875-koko-eating-bananas
Question
****https://leetcode.com/problems/koko-eating-bananas/description/****
Koko loves to eat bananas. There are N
piles of bananas, the i
-th pile has piles[i]
bananas. The guards have gone and will come back in H
hours.
Koko can decide her bananas-per-hour eating speed of K
. Each hour, she chooses some pile of bananas, and eats K bananas from that pile.

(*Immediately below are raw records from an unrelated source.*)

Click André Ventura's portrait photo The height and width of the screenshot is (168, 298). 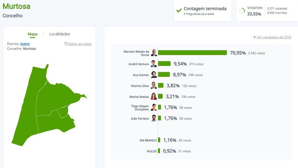click(x=154, y=64)
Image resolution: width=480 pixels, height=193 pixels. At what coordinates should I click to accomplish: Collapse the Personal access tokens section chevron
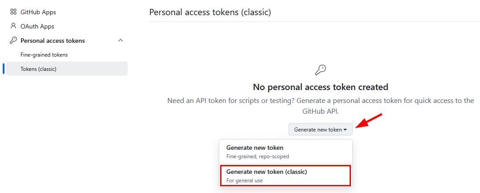point(120,41)
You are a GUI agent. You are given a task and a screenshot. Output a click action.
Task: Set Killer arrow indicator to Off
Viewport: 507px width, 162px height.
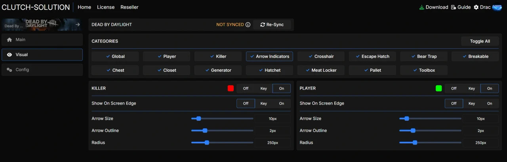[x=246, y=88]
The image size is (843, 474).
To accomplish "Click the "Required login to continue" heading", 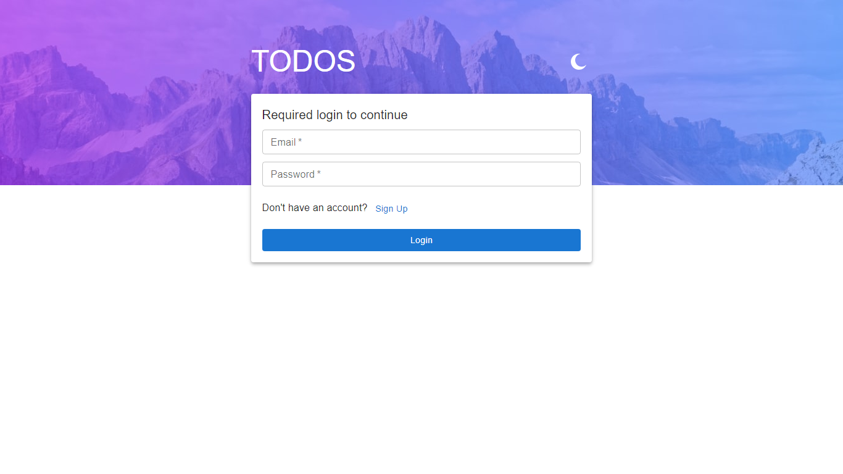I will (335, 115).
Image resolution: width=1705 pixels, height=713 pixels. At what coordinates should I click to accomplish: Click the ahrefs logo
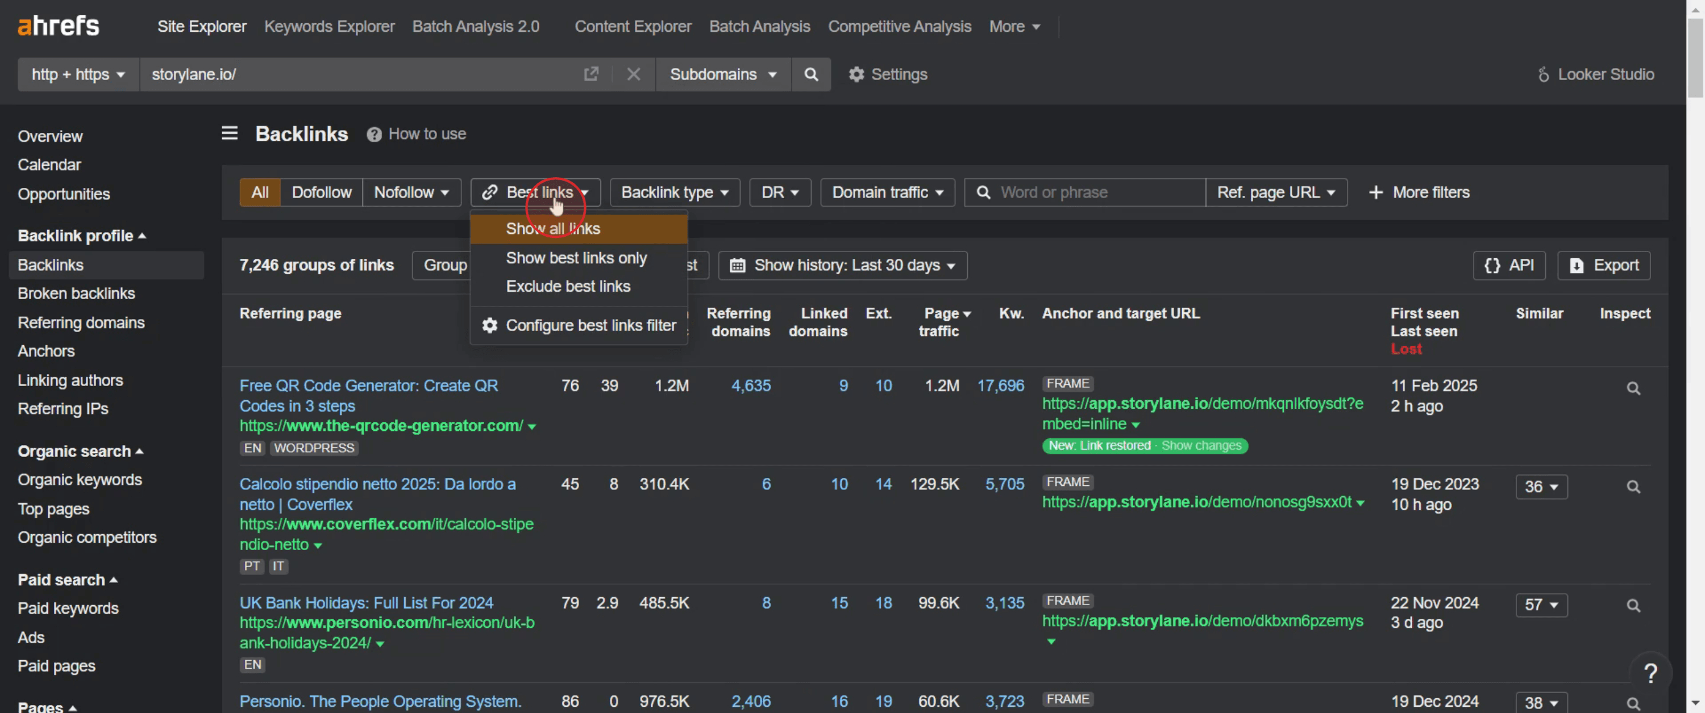point(58,26)
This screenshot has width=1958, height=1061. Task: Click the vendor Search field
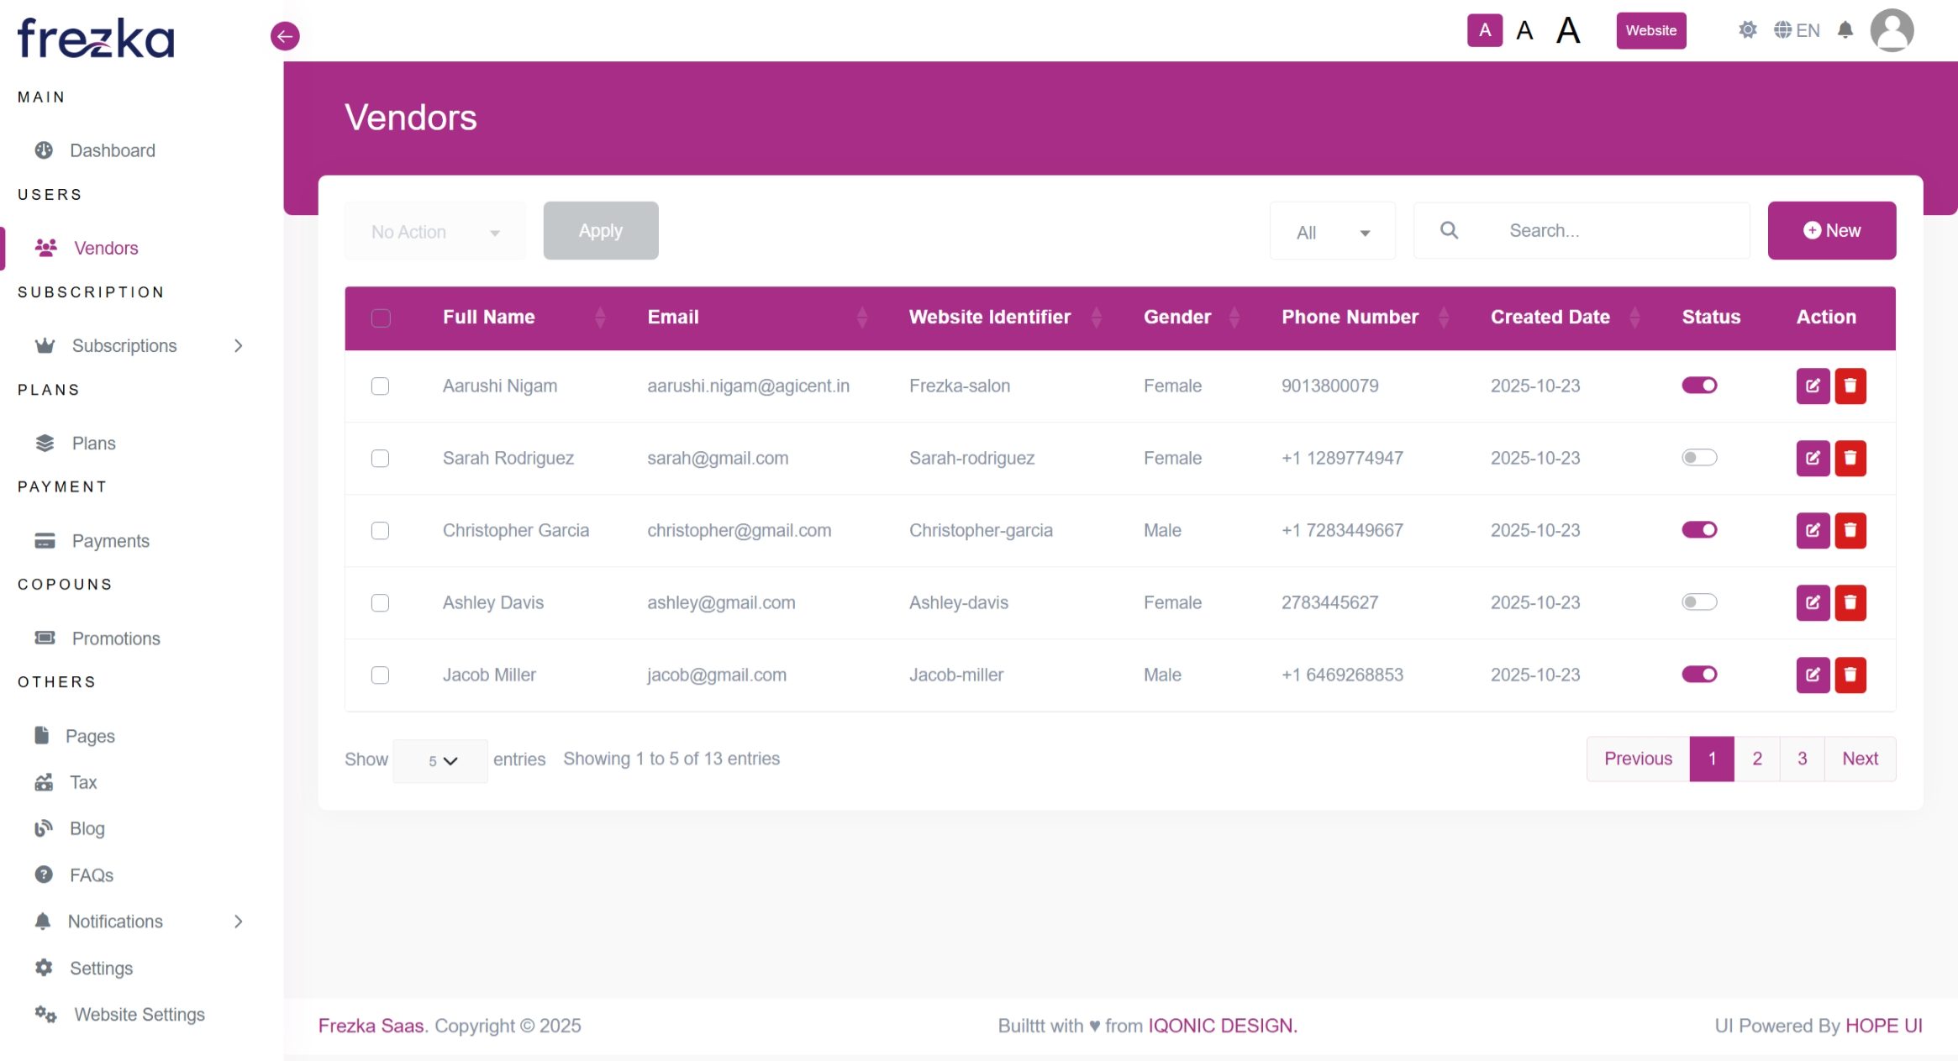(1597, 231)
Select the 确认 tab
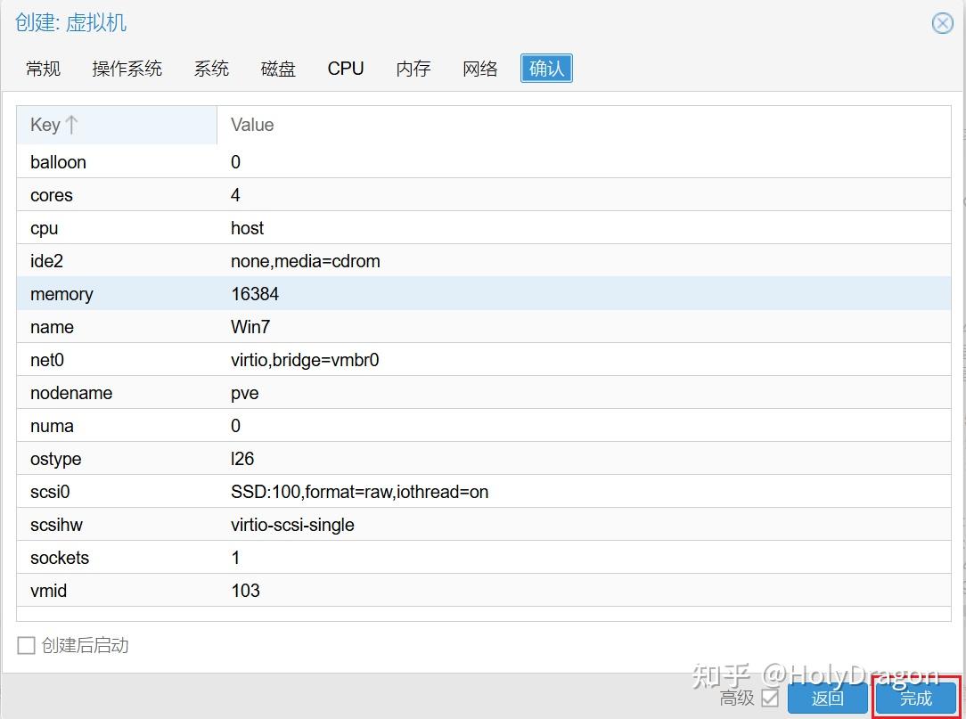 [x=546, y=68]
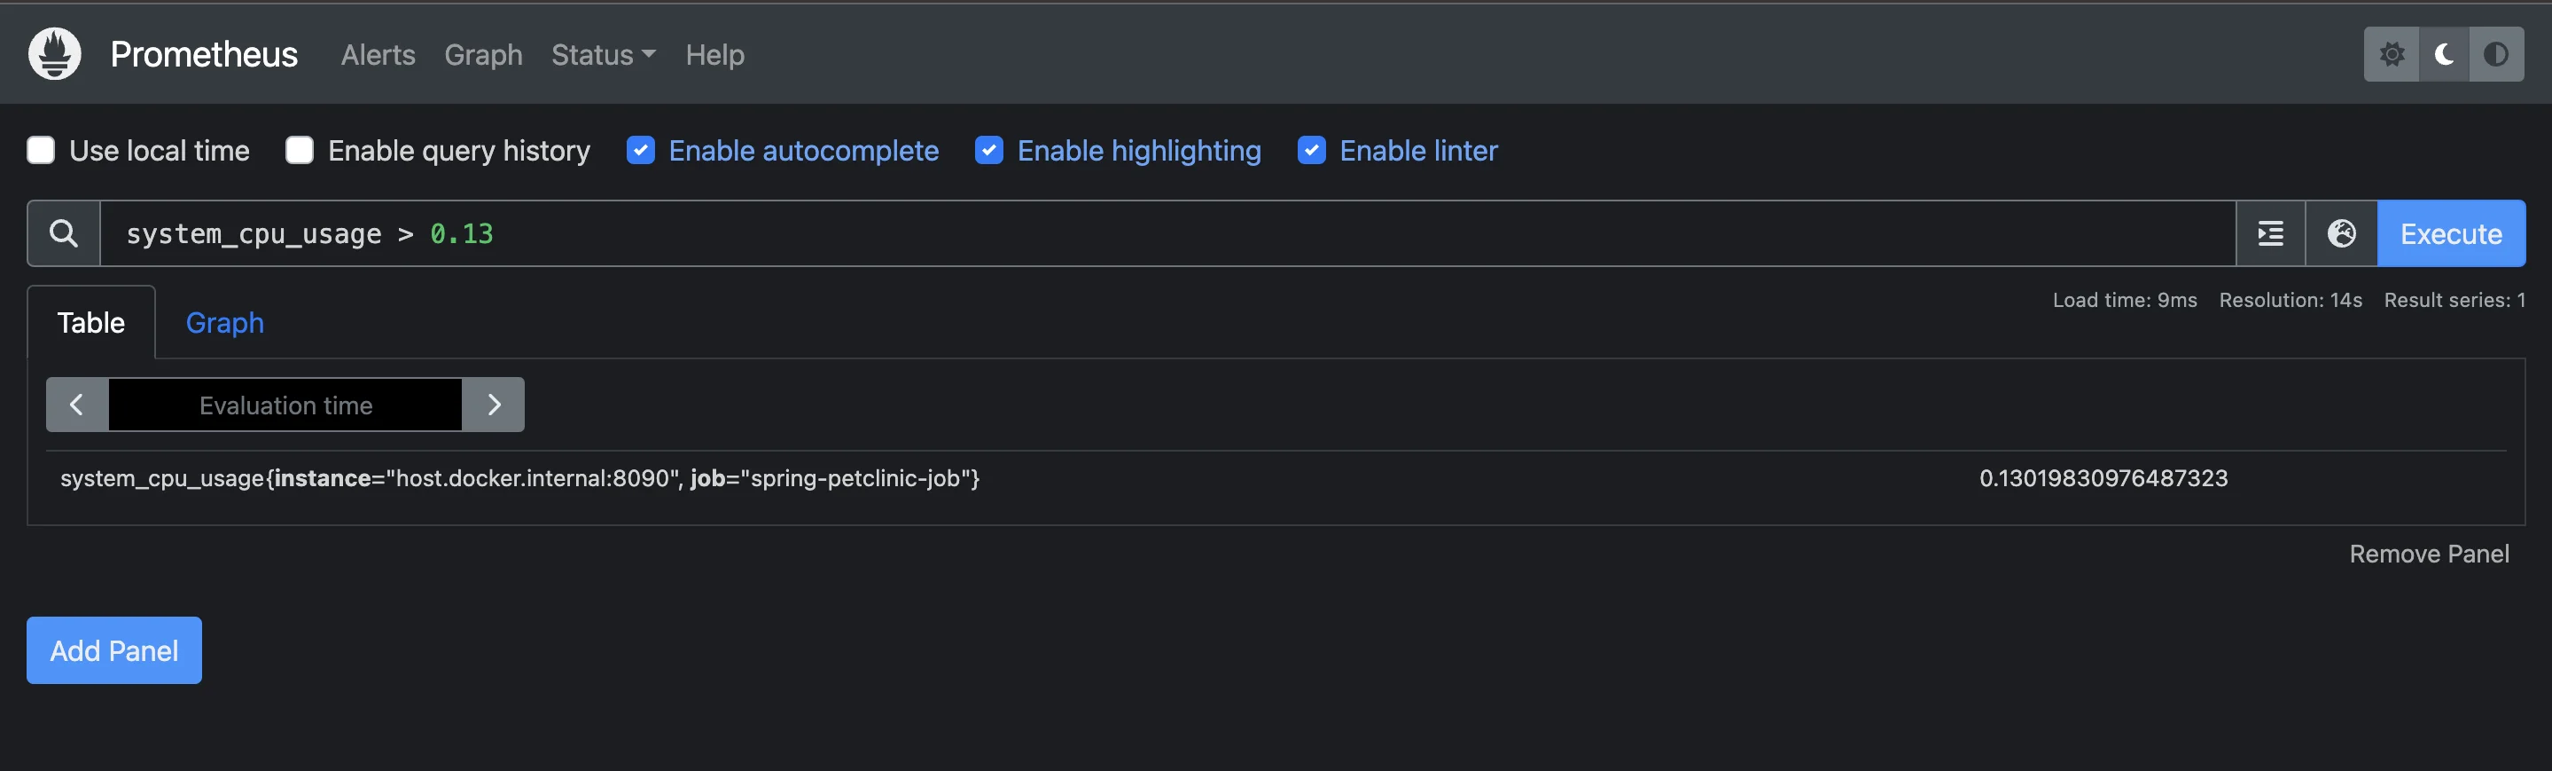
Task: Enable the query history checkbox
Action: click(299, 151)
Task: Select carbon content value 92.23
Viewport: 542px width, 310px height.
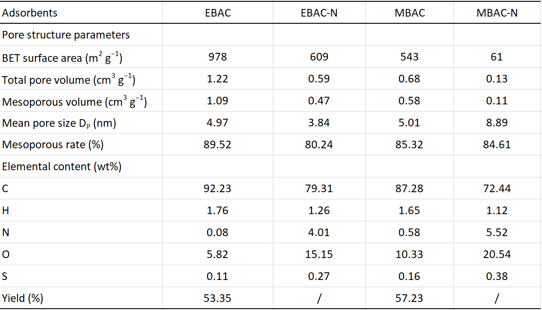Action: [x=217, y=189]
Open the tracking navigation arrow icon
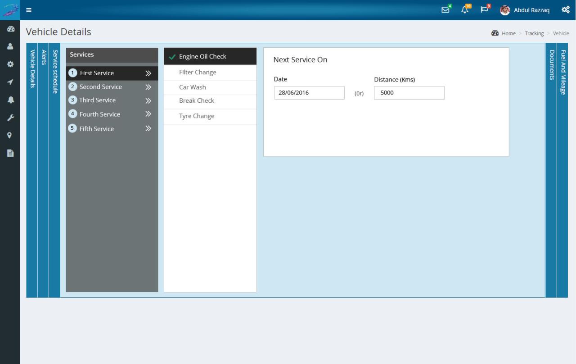576x364 pixels. click(x=10, y=82)
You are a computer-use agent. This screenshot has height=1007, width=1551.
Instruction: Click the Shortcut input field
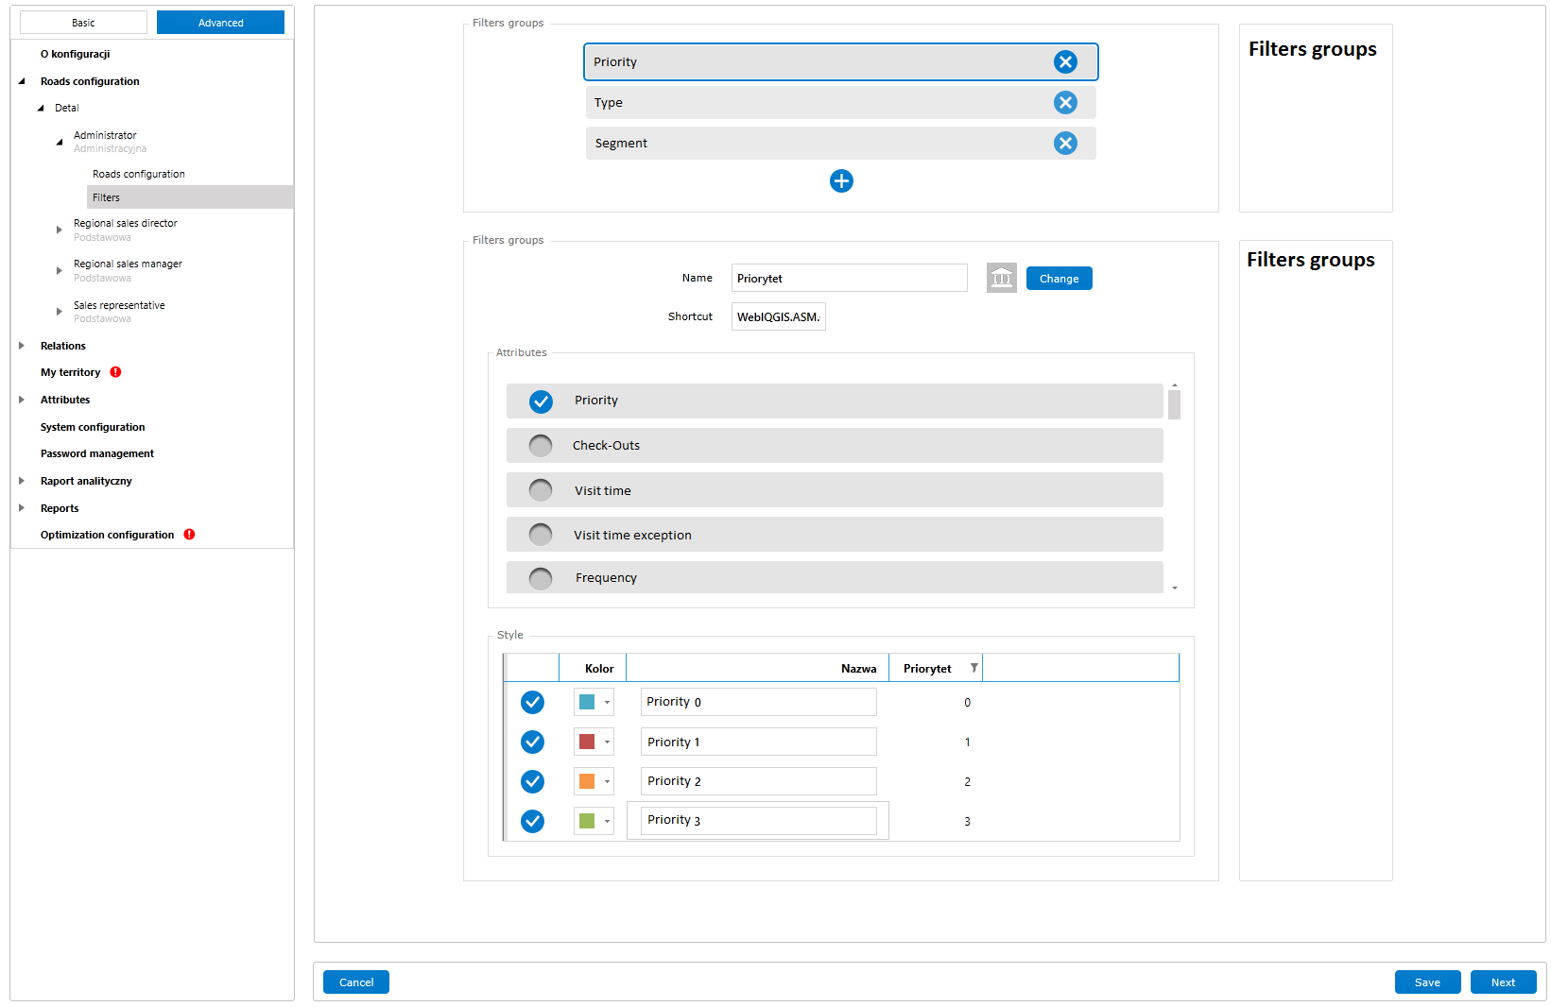tap(778, 317)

If the pile has less than K
bananas, she eats all of them instead, and won't eat any more bananas during this hour.
Koko likes to eat slowly, but still wants to finish eating all the bananas before the guards come back.
Return the minimum integer K
such that she can eat all the bananas within H
hours.
- Example 1:
Input: piles = [3,6,7,11], H = 8
Output: 4
Example 2:
Input: piles = [30,11,23,4,20], H = 5
Output: 30
Example 3:
Input: piles = [30,11,23,4,20], H = 6
Output: 23
Note:
1 <= piles.length <= 10^4
piles.length <= H <= 10^9
1 <= piles[i] <= 10^9
Thought Process
- Binary Search
- Since the time is bounded by 1 and 10e9, we can successively half our search, lo and hi respectively
- When the function canFinish(mi), we set our hi = mi, else we can increase our speed, so lo = mi + 1
- Time complexity O(nlog(w)), where w is the range and n is number of elements
- Space complexity O(1)
- Search Starts from Average Speed
- Instead of making guess, we can smartly guess our initial value to be sum / H
- If the speed is not enough, we can increase speed by 1 until Koko can finish it
- Time complexity O(n)
- Space complexity O(1)
Solution
class Solution {
public int minEatingSpeed(int[] piles, int H) {
int lo = 1, hi = 1000000000;
while (lo < hi) {
int mi = lo + (hi - lo) / 2;
if (canFinish(piles, mi, H)) hi = mi;
else lo = mi + 1;
}
return lo;
}
private boolean canFinish(int[] piles, int K, int H) {
int hour = 0;
for (int pile : piles) {
hour += (pile - 1) / K + 1;
}
return hour <= H;
}
}
class Solution {
public int minEatingSpeed(int[] piles, int H) {
long sum = 0;
for (int pile : piles) sum += pile;
long speed = (sum - 1) / H + 1L;
while (true) {
if (canFinish(piles, speed, H)) return (int) speed;
else speed++;
}
}
private boolean canFinish(int[] piles, long K, int H) {
int hour = 0;
for (int pile : piles) {
hour += (pile - 1) / K + 1;
}
return hour <= H;
}
}